All RT-qPCRs were run with Brilliant III SYBR Green Real-Time PCR Master Mix in an MX3000 QPCR System (Agilent Technologies) according to the manufacturer’s protocol. Primers were pretested for specificity and efficiency determined by reactions on 4× serial dilutions of target cDNAs. The 2^−∆∆CT method was used to calculate the relative expression level of each gene using the MX3000 QPCR System software; values were later transferred to Microsoft Excel to create figures.
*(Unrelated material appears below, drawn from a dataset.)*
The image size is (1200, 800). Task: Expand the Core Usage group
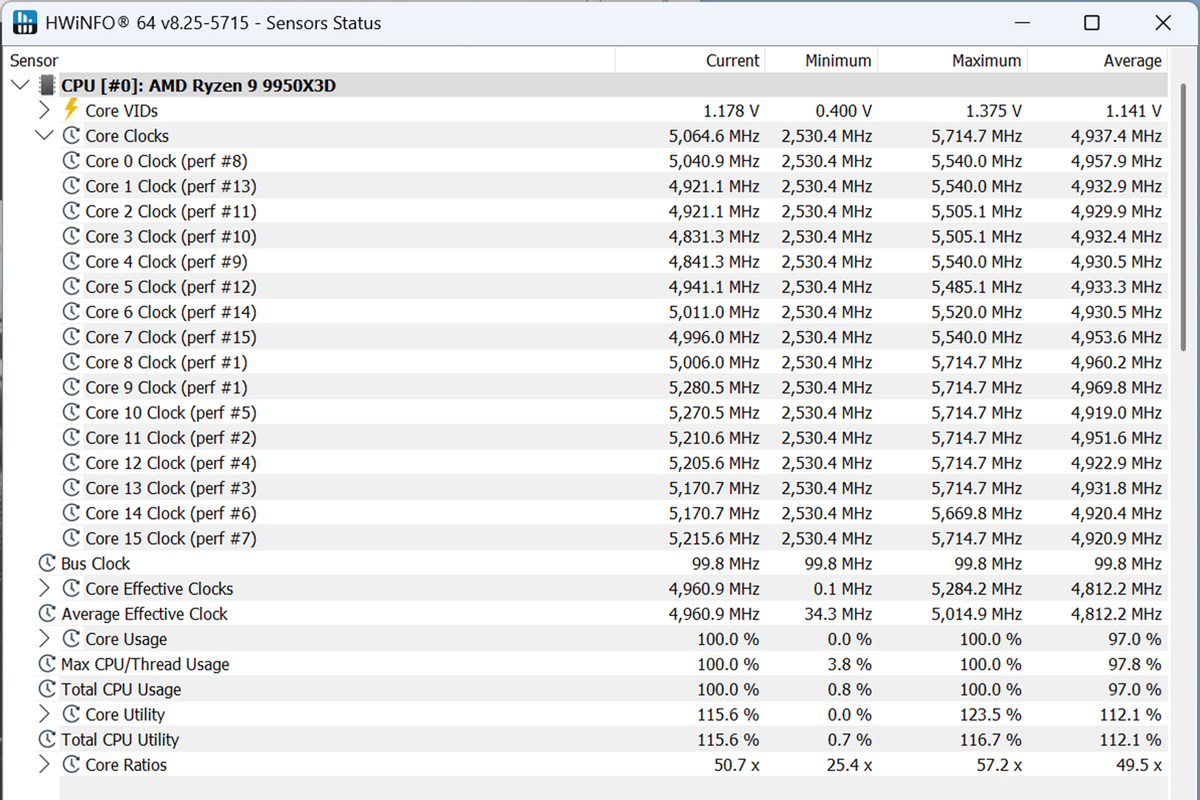(x=44, y=639)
Cloning and Sequencing of PIRL6 Transcripts

To characterize the alternative PIRL6 RT-PCR products, cDNA was generated from leaf and root poly(A⁺) RNA. Synthesis was primed with oligo(dT) primer, and products were amplified with the full-length FP and RP PIRL6 primers described above for RT-PCR or with FP and an alternative reverse primer specific to intron 2, specific for alternative transcripts (5′-GGGAGTGTTGTCTTGTGAGAGC-3′). For the analysis of individual RT-PCR products, the resulting cDNAs from the 1.1- to 1.4-kb size range were resolved, gel purified on a 1.5% agarose gel, ligated into pPCR-Script AmpSK+ Vector (Stratagene), and cloned in Escherichia coli. Seventeen independent cDNA clones from this size range were sequenced using the FP and RP primers plus an additional primer specific to the exon 3 minus strand (5′-TCAAAACCAATGGAGTCTGG-3′), used to ensure sequence accuracy in the alternatively spliced regions. All sequencing was performed by the University of Arizona Genetics Core Facility in Tucson. Translation predictions and PTC identification were performed using the MacVector software (Accelrys).

Accession Numbers

Sequence data from this article can be found in the GenBank/EMBL data libraries under accession numbers AY849576, MH618667, MH618668, MH618669, MH618670, MH618671, and MH618672.

Supplemental Data

The following supplemental materials are available.

• Supplemental Figure S1. Transcripts from adjacent overlapping gene At2g19340 are widely expressed in plants.

• Supplemental Figure S2. Heritability of PIRL6-KD developmental defects.